THE Free Mel Show, for the second year in a row declared June as Philippine Music Month with the mission of encouraging all stakeholders in the Philippine music industry to push for a bill declaring June as Philippine Music Month. If it’ll ever happen, the month-long celebration will have music festivals, radio airplay, school and bar gigs, symposia and fundraising drives to support musicians. This could be done with the cooperation of OPM, KBP and government agencies, as well as other musician groups in an effort to promote Philippine music and address the plight of Filipino musicians.

In our little way, our FB group featured patriotic quotes, progressive Filipino songs and as culminating event, The Golden Banduria Award. For the latter, we even had a FB Live show where we named dzRJ, the Rock of Manila, as this year’s awardee acknowledging “its vital role in providing precious airtime to progressive Filipino music artists and bands in laying the foundation of Pinoy Rock and for championing Manila’s counterculture in the ‘70s.” The radio station founded by Ramon Jacinto used to be called Boss Radio and shifted to the Rock of Manila as its banner program Pinoy Rock & Rhythm introduced original materials of artists like Juan de la Cruz Band, Anak Bayan, Maria Cafra, Apolinario Mabini Hiking Society and Florante.

I must confess though that I never listened to dzRJ in the ‘70s as its broadcast could not reach Cebu, but I learned much about it because of Jingle Chordbook Magazine that happens to be the first recipient in 2019 of our Golden Banduria Award. The iconic magazine was first released in October 1970, thus it will have its 50th anniversary this year. Sad though that its founder and first editor-in-chief Gilbert Guillermo passed away at 74 on July 21 of a still unknown cause. Already, some of the prominent writers and artists in Manila have written tributes to the former English teacher at Far Eastern University who at 24 years old launched the Chordian Angel that taught many to play the guitar, myself included.

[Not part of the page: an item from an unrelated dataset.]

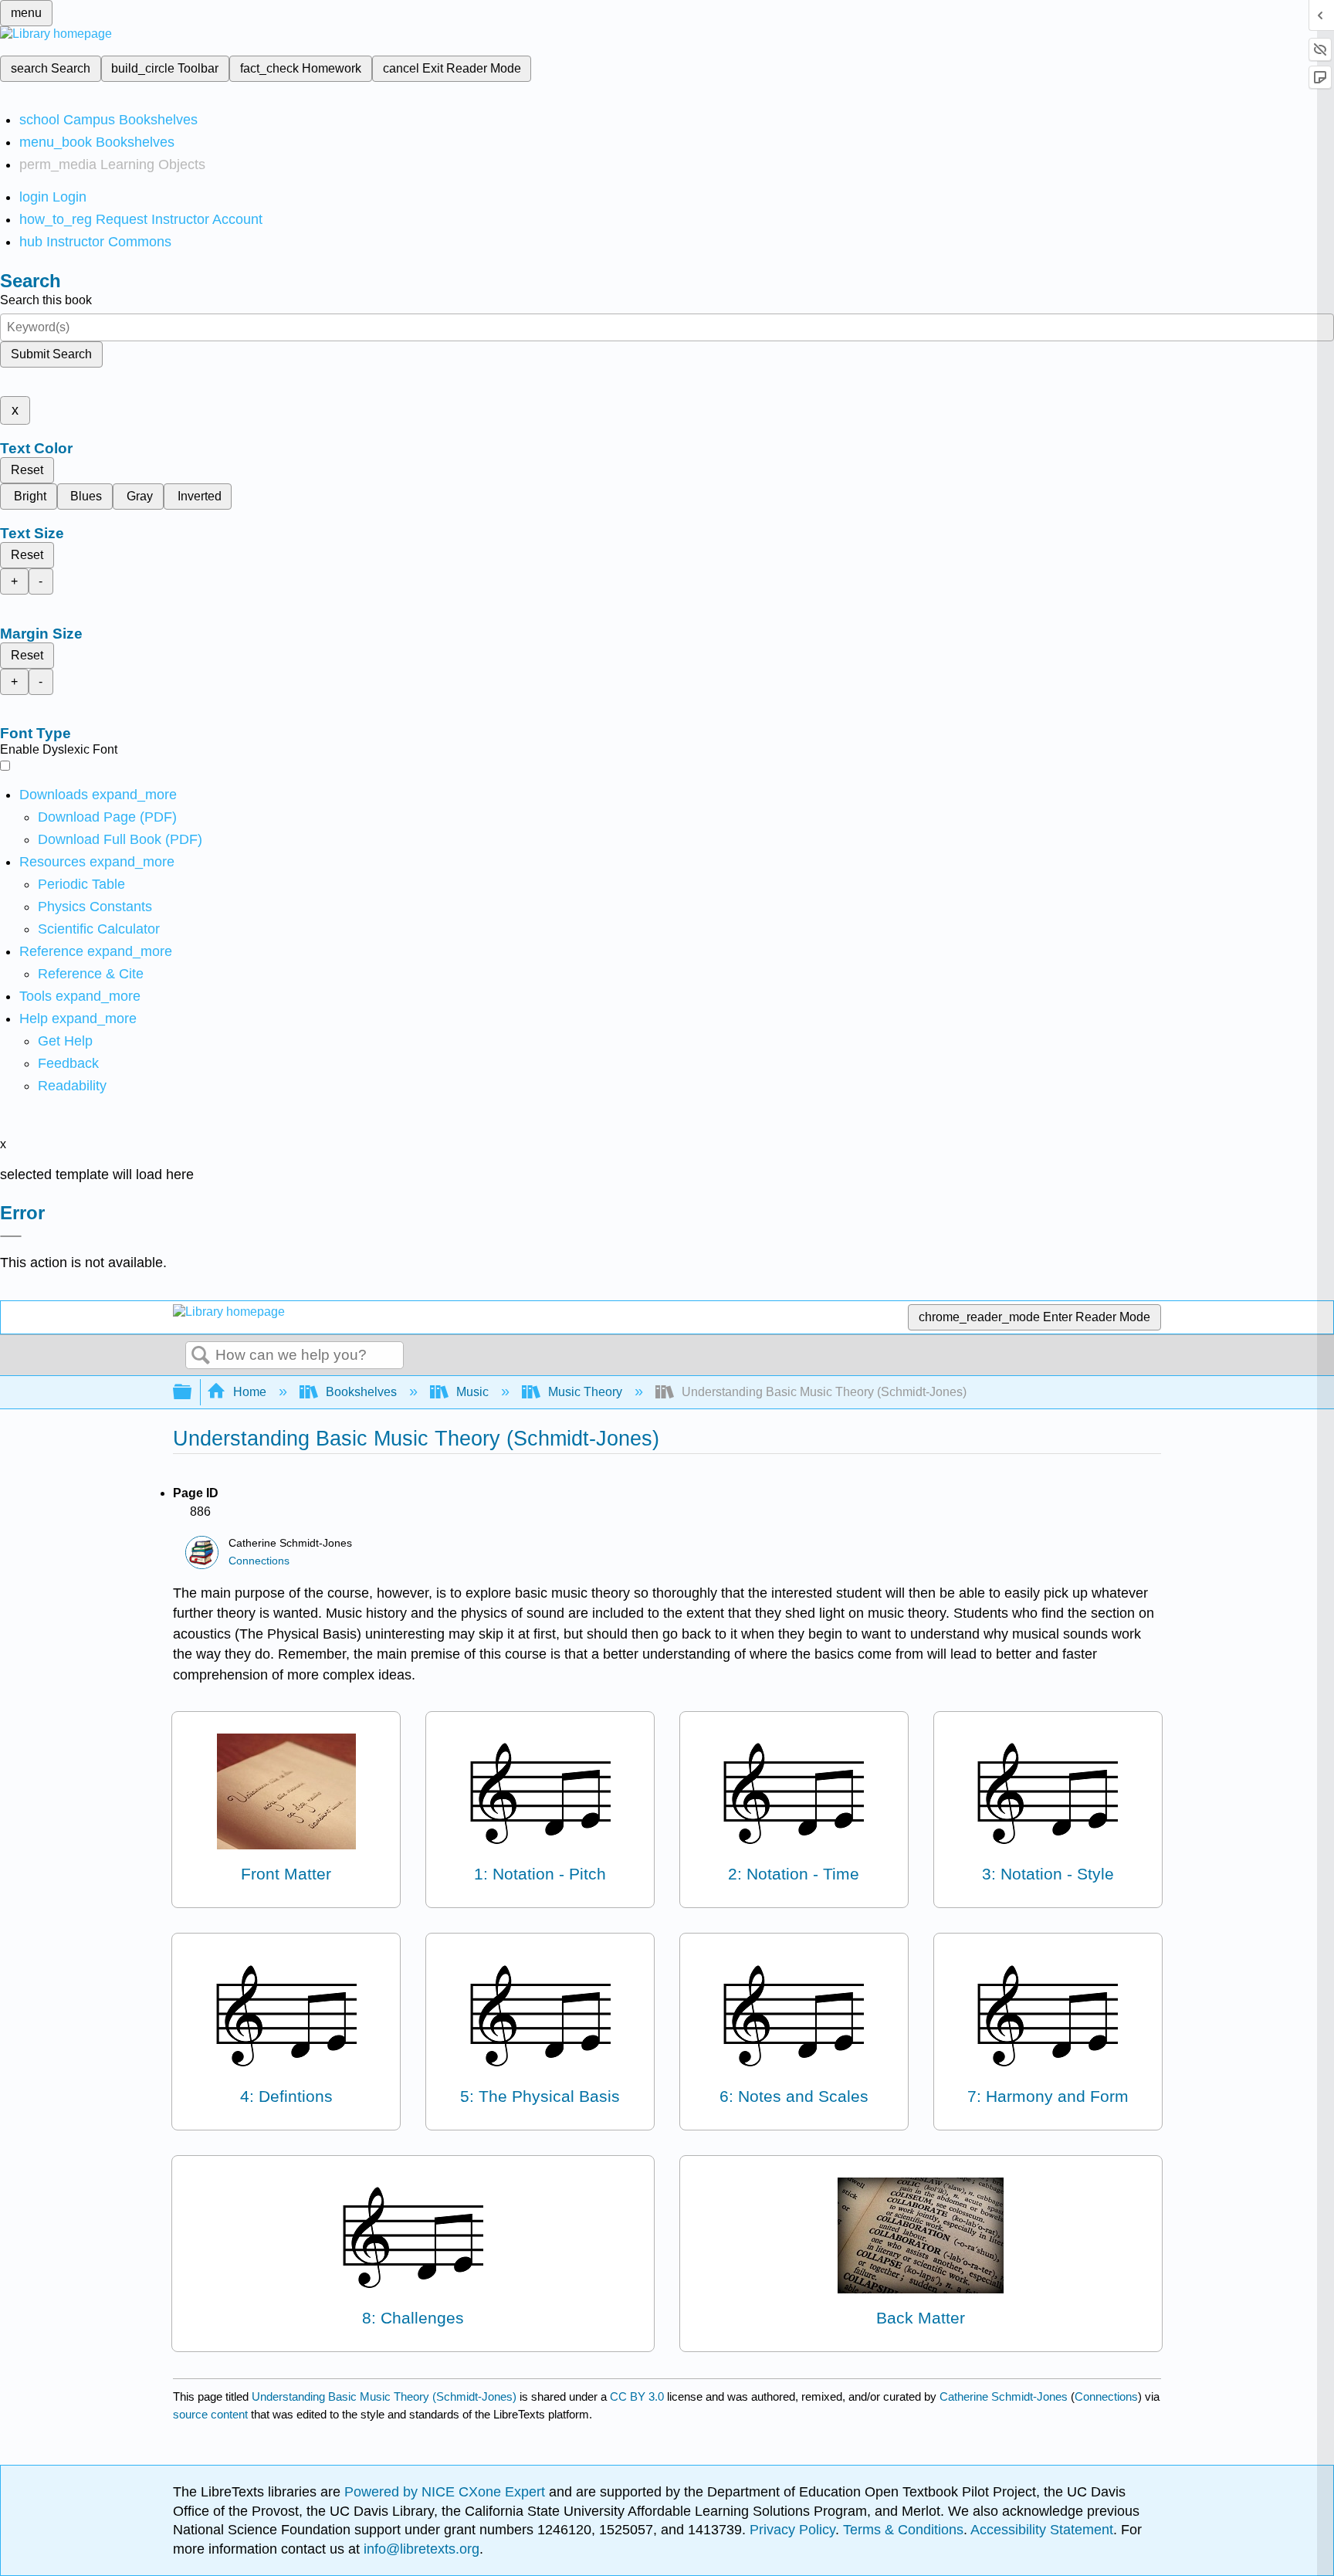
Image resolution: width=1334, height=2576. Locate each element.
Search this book (46, 300)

On a personal note, Jingle played an important part in what I am today. I joined the first and only Jingle Songwriting Contest in 1974 and luckily made it to the Top 10. It inspired me to become a radio disc jockey. It gave me courage to introduce a music column, Music Jam, in SunStar Cebu that led me towards becoming one of its opinion columnists. To Gilbert Guillermo, thank you for what you’ve done to me. I am just one of the many whose life you shaped. As you wrote in the Editor’s Note in the first issue of Jingle: “...(A)ltogether, let’s take a mind excursion down here in JINGLE – where music is soul and soul is music.” We really did.